On Tue, 22 Jul 2025 17:18:09 GMT, Fredrik Bredberg <fbredberg at openjdk.org> wrote:

>> For the default `yield`, we have the following execution paths:
>> 1. My hand written assembly: `tbz; yield; b`
>> 2. Compiler jump table: `cmp; b.hi; adrp; add; adr; ldrsw; add; br; yield`
>> 3. Compiler binary search tree: `cmp; b.gt; cmp; b.eq; yield`. `cmp+b` can usually be fused. So this might be like `b.c; b.c; yield`. 
>> 
>> IMO, `2.` should be the slowest. `3.` should be close to `1.`.  
>> 
>> @theRealAph, what's your opinion?
>> 
>> @fbredber, how  did you measure performance for https://github.com/openjdk/jdk/pull/16994 ? Will the compiler produced code meet performance requirements?
>
> Here are my thoughts.
> 
> You wrote that I wanted to avoid branches, which is not entirely true.
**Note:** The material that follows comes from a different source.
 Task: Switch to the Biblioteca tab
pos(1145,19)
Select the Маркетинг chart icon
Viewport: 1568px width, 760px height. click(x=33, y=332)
I wrote:
> 
> _"I just like to keep away from conditional branches in code that is supposed to be in tight loops."_
> 
> And by that I meant that I don't want to end up with multiple `cmp` and `b.eq` (i.e. a binary search tree) that we see in the code @eastig generated above. Even if the switch code looks as good and neat as the one first generated by @shipilev, it might be a search tree after a compiler update. Hence I wrote it in assembler. When I developed it (on linux-aarch64) it didn't have the forward branches, those where all `ret`-instructions. This works fine if the function doesn't create any stack frame (which it doesn't on either linux-aarch64 or linux-aarch64-debug). Unfortunately macosx-aarch64 always seems to create a stack frame, so all the early return instructions (`ret`) had to be changed into forward branches. I know that you shouldn't try to outsmart the compiler, but I still think that the "one pc-relative branch plus one forward branch" is better than the binary search tree. If we can guarantee that the generated code will always be as tight as the one first generated by Shipil
 ev, then we're at least in the same ball park as the hand crafted assembler. But how do we guarantee that?
> 
> Also, I did quite a lot of performance measurements before I settled on the assembler solution. Have you made any comparison before and after changing from the assembler code to the new c++ code? If so what tests did you run? Since the code is called in tight locking loops, this code really matters.

I have not run benchmarks. Do we have any of them in OpenJDK?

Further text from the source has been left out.